Consider choosing an HCM provider that offers the educational, monitoring, evaluation and reporting tools needed for compliance.
Teach You the Ropes
As an ALE, you’re subject to the ACA’s employer shared responsibility (ESR) provisions. Your HCM provider should help you understand your responsibilities, which include:
- identifying all full-time employees, including full-time equivalents, as defined by federal law;
- providing the IRS with detailed information on full-time employees;
- determining the type of coverage offered to full-time workers;
- monitoring employment changes that may cause you to have 50 or more full-time employees, which would subject you to the ESR; and
- evaluating your group coverage to ensure it meets ACA standards.
Your provider should explain key aspects of the ACA in plain language and provide you with ongoing legislative updates.
Alert You of Critical Occurrences
Chances are, you’ve got a full schedule, which makes monitoring the issues affecting compliance a burden. Still, it’s a necessary task, which can be simplified by an ACA dashboard that:
- tells you when you’re reaching ALE status;
- alerts you when full-time and part-time employees are nearing full-time status; and
- notifies you when employees’ look-back measurement periods are ending.

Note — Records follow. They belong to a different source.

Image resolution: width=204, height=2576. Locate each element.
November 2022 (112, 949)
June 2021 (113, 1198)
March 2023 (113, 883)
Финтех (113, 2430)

Above all, alerts and notifications give you timely information and the ability to better manage hours of service for your employees.
Assess Historical and Current Data
At the heart of ACA noncompliance, you’ll likely find errors that could have been avoided through careful data analysis.
For example, employees must be properly categorized as full-time, part-time or seasonal. In addition, accuracy of hours worked is important to determining ALE status, which employees are full-time, and the end-of-year reporting process. Mistakes in these areas can be caught and corrected beforehand through periodic data reviews.
An enhanced evaluation tool lets you access audit trails of historical data, plus review current ACA information. These reports are crucial to regulatory compliance and can help you fulfill your reporting requirements. Evaluation also gives you actionable insights into your responsibilities as an employer.
Reporting That Satisfies IRS Criteria
ALEs must report the total annual cost of their employer-sponsored group health coverage on employees’ W-2, provide employees with a statement of coverage, and report to the IRS through Forms 1094/1095 –B or –C.
The information provided on these forms needs to be correct because the IRS uses it to determine whether:
- an employee qualifies for premium tax credits;
- you’re complying with the “pay or play” mandate; and
- individuals have the minimum essential coverage.
Considering the extensive scope of ACA reporting, a payroll system that facilitates the following is of paramount importance:
- employment status changes,
- coverage affordability and other qualifying factors,
- trends in employee hours and ALE status, and
- minimum value and “pay or play” calculations.
In the end, the right payroll provider has a simple goal: to relieve you of your worries by mitigating compliance risks, including those associated with the ACA.